Chris Kastner is new to downtown Fayetteville’s artist co-operative, Cape Fear Studios. She found them by happenstance, which looks like it will work out well for her and the studio. {mosimage}
    “I happened to see an ad in the paper and it intrigued me” said Kastner. 
    Her expertise is more administrative than artistic, but that’s what made her such a good fit for the administrator position. She is no stranger to nonprofit organizations, and brings years of experience from serving on and chairing the boards of Fayetteville Academy and the Cumberland County Medical Alliance Society, which is a physicians’ spouses group. “I was president of that (Cumberland County Medical Alliance Society) when we rewrote bylaws and restructured our organization and things like that,” said Kastner. “So I have a lot of leadership experience in nonprofit work.” 
    Even so, the organization has proven to be more than Kastner realized. “I didn’t really know that much about Cape Fear Studios, and I told them in my interview that to me that was one of the problems with the organization is that they’re just not that well known for all the things that they do,” said Kastner. And that is something she plans to change.
“We’re just starting to look at doing some kind of annual campaign in the fall. We have classes here during the week, some of the instructors at Fayetteville Tech are members and their actual courses at FTCC are taught at CFS on Tuesdays.  There are all kinds of things that I never knew went on in addition to having a new artist every month for 4th Friday,” said Kastner. 
    “There is an annual pottery competition that’s coming up in September and they invite potters from all over the state to participate.
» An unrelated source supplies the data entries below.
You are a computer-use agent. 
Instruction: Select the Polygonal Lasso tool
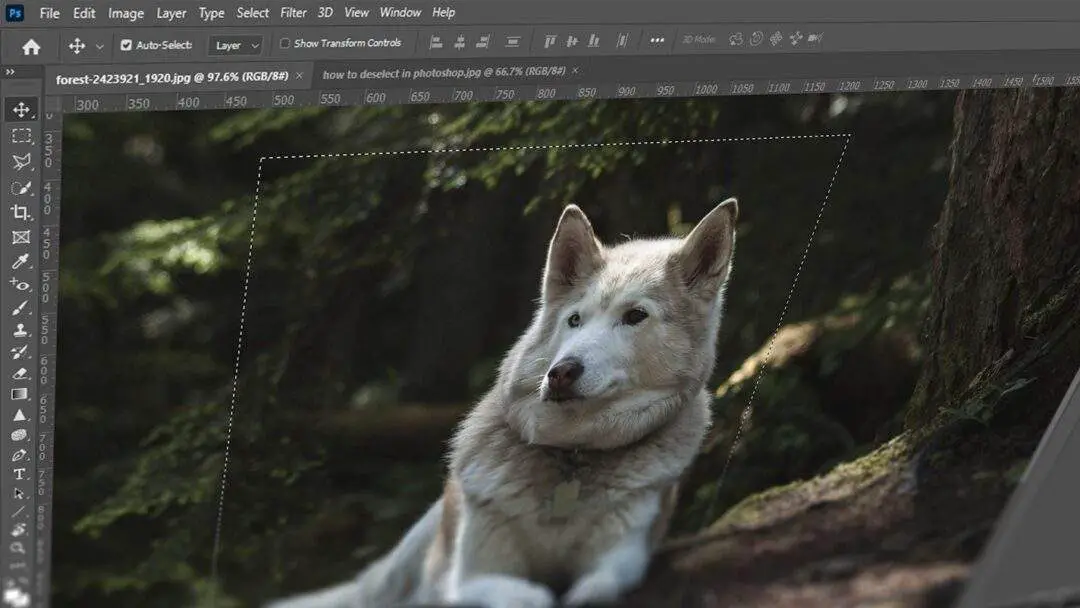[21, 162]
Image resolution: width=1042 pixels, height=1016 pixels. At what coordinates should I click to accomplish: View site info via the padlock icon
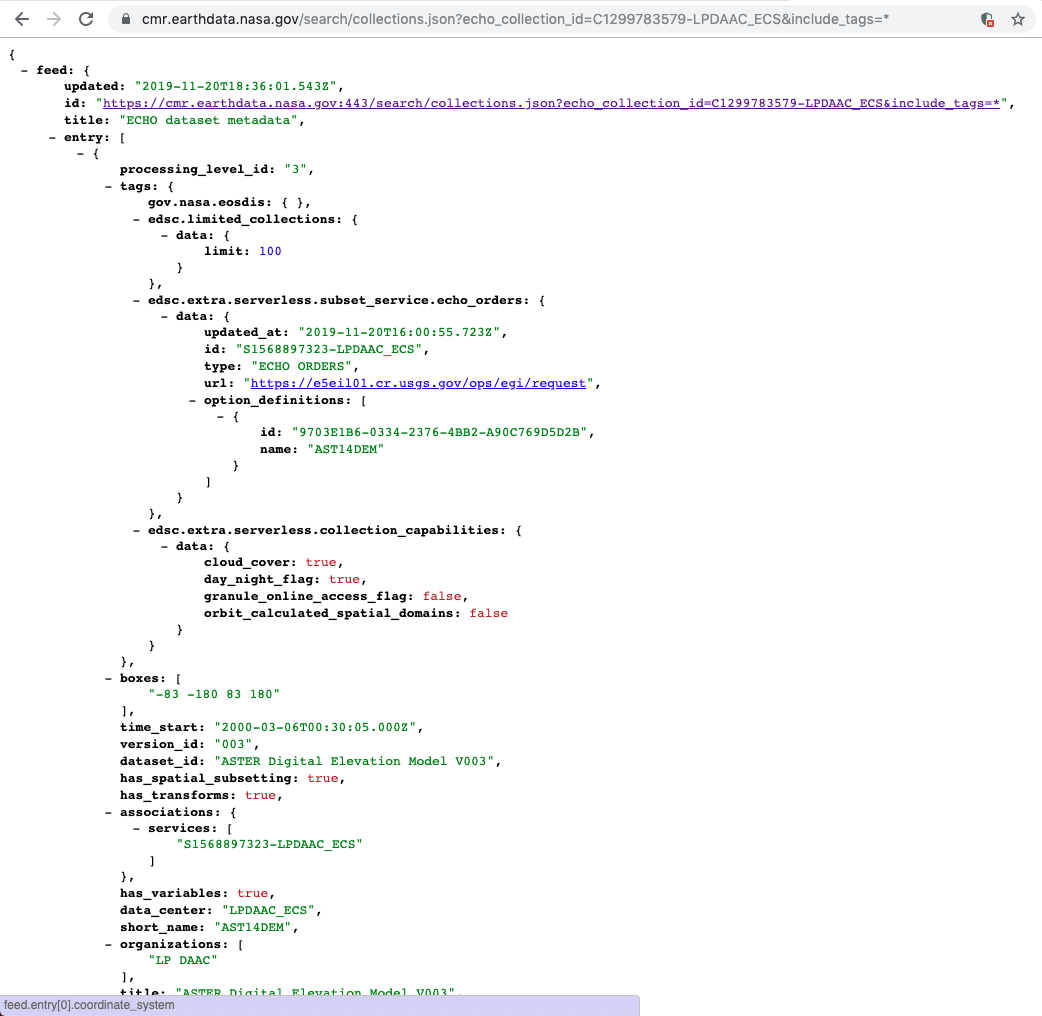(x=125, y=19)
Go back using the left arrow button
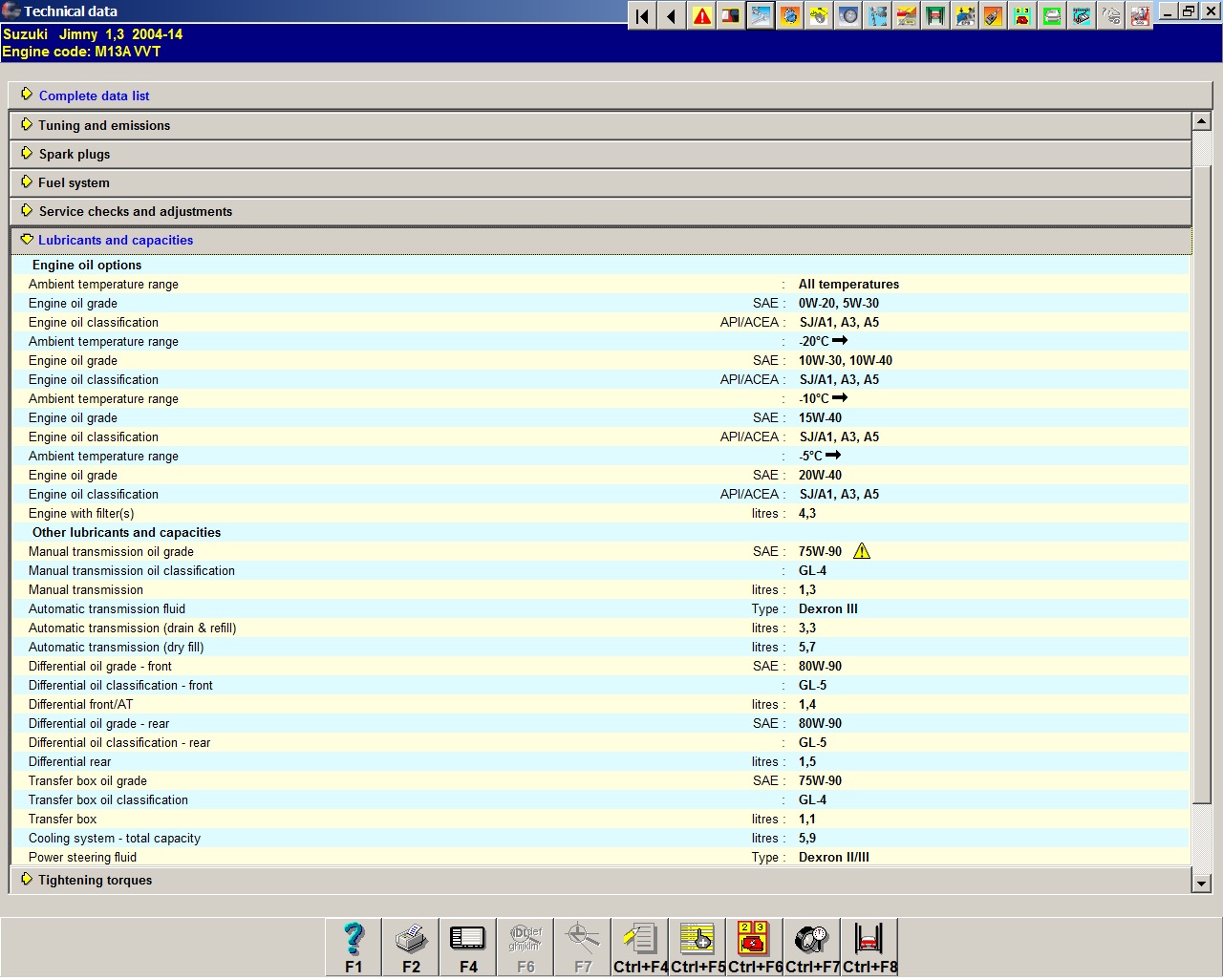 click(x=673, y=16)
The studio also gives a $500 scholarship to a local art student, and they are going to start a national competition for painters,” she added. 
    The first one of those will be in the spring of 2009. Artists from Cape Fear Studios also give classes at a local nursing home and host a children’s program at one of the transitional housing developments in town as well as participating in Santa’s Workshop in December.
    Pointing out that Cape Fear Studios has been in business for 17 years, she noted, “They were here back when Hay Street was still Hay Street, as the members like to say.”  
    One of Kastner’s goals is to get the word out about all the great programs and other activities going on at the studios, and bring in as much support as she can to help increase visibility. “I think our location is great with all the downtown renovation stuff but we need to get people to come off Hay Street during 4th Friday,” Kastner noted. “I hope that that changes as our name gets out there a little more; that we’ll become more of a destination.”
    The position is part-time right now but Kastner hopes the studio will grow enough to eventually take on some support staff. Currently, the artists provide the bulk of the support for all of the programs. 
    “Yes, they want to give their time here but they are also professional artists. My job is to help balance that,” said Kastner. “Yes, they can give their time but they need to let me support them so that they can still have time to do their art.”
    With seven artist studios in the building, anyone can walk in and watch an artist creating, check out the retail items sold by the members, take in the creative energy and ambiance and hopefully become inspired or moved by what they find there. “I just am amazed because I am not a creative person. I am an organized, logical kind of person. To wander through here and watch them creating is amazing to me,” said Kastner.
    Cape Fear Studios is located at 148 Maxwell St., downtown.